O BTC não conseguiu manter os principais níveis de suporte, arrastando para baixo o mercado de criptografia mais amplo.
Os mercados de criptomoedas estão novamente sob pressão, com os traders a reagirem a receios mais amplos relacionados com a IA, à incerteza macroeconómica persistente e aos sinais de diminuição da procura institucional. Hoje, 24 de fevereiro, a capitalização total do mercado criptográfico caiu 2,5%, atualmente oscilando em torno de US$ 2,27 trilhões.
O Bitcoin (BTC) caiu de cerca de US$ 66.000 na manhã de segunda-feira, 23 de fevereiro, para perto de US$ 63.700 até o momento, marcando um declínio diário de 3%. As perdas semanais do BTC giram em torno de 6%.
Ethereum (ETH) acompanhou o movimento do BTC, caindo 3%, para US$ 1.840, e queda de 5,4% na semana.
Entre os restantes 10 principais ativos, a maioria regista hoje perdas ligeiras a moderadas. O XRP caiu 1,7%, para US$ 1,35, o BNB perdeu 3,6%, para cerca de US$ 585, e Solana (SOL) caiu 3%, para US$ 77.
Figura Heloc (FIGR_HELOC) foi o único top 10 de grande capitalização no verde esta manhã, com alta de 1,5%.
Sobrevendido
Alex Thorn, chefe de pesquisa de toda a empresa na Galaxy Digital, observou em um post X hoje que o BTC está se aproximando do território de sobrevenda de todos os tempos, com leituras semanais de RSI mais baixas do que qualquer momento fora dos mercados em baixa mais profundos, citando novembro-dezembro de 2018 e meados de 2022 como raros períodos comparáveis.
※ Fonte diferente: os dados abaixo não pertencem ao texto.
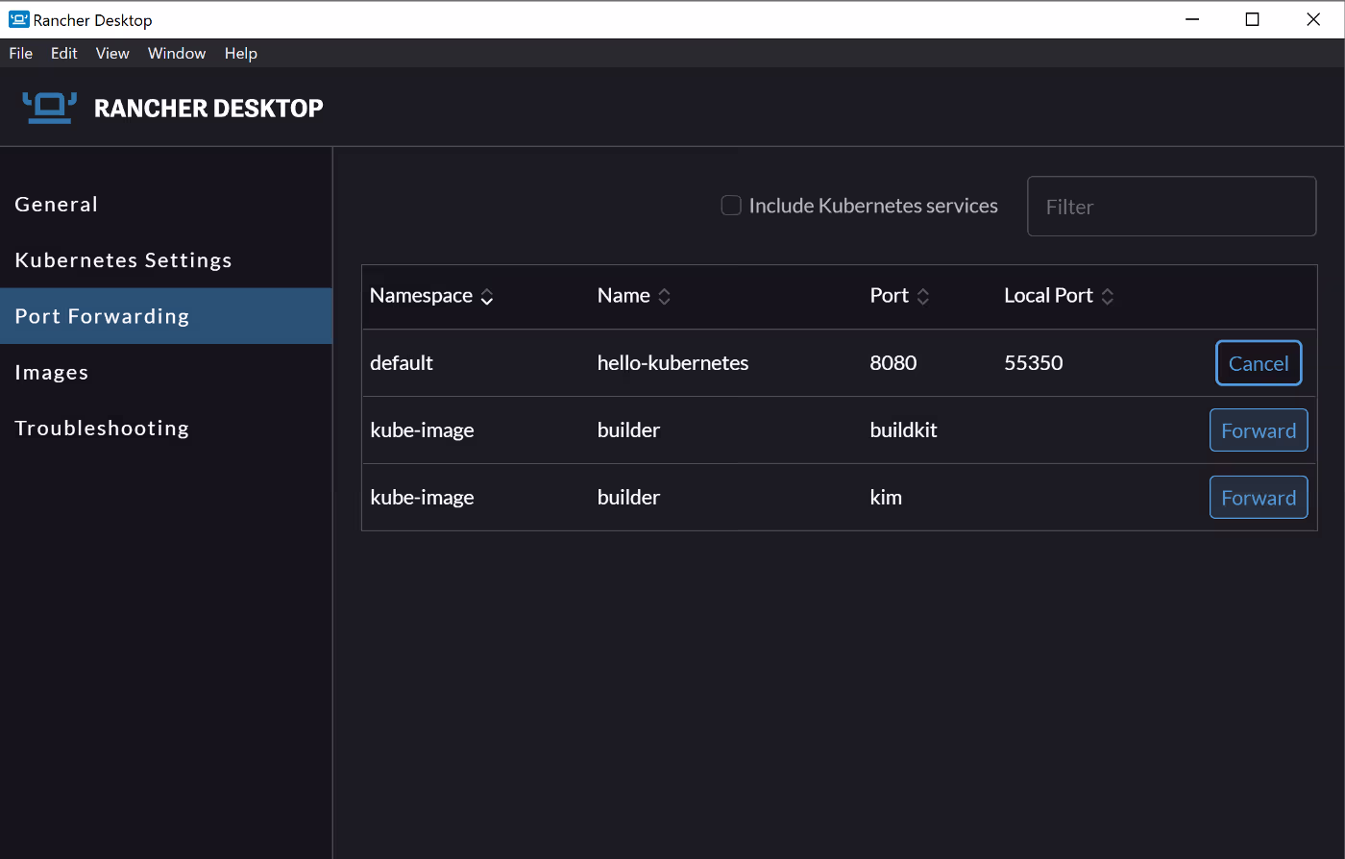Open the Edit menu

63,53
Os analistas da Wintermute destacaram em outro post X hoje que o Bitcoin falhou repetidamente em ultrapassar a marca de US$ 70.000 nas últimas duas semanas, enquanto a ETH caiu abaixo da marca psicologicamente importante de US$ 1.900.
“Várias vezes ao longo da última década, os receios de crescimento desencadearam rotações que acabaram por se reverter à medida que o apetite pelo risco regressou e o mercado encontrou o caminho de volta ao dinamismo”, observaram os analistas.
Eles acrescentaram que a pouca liquidez com derivativos sinaliza uma falta de convicção direcional. Algum interesse seletivo em altcoins por parte de investidores de alto patrimônio surgiu brevemente no meio da semana, mas desapareceu rapidamente.
Grandes movimentadores e liquidações
Olhando para os 100 principais ativos por valor de mercado, o PIPPIN foi o que mais ganhou, subindo 6,6%, para US$ 0,77 no dia, enquanto o Monero (XMR) subiu 3,4%, para US$ 325.
No lado negativo, o Bitcoin Cash (BCH) liderou as perdas de 11%, para US$ 475,40, seguido pelo NEXO, que caiu 5,5%, para US$ 0,80.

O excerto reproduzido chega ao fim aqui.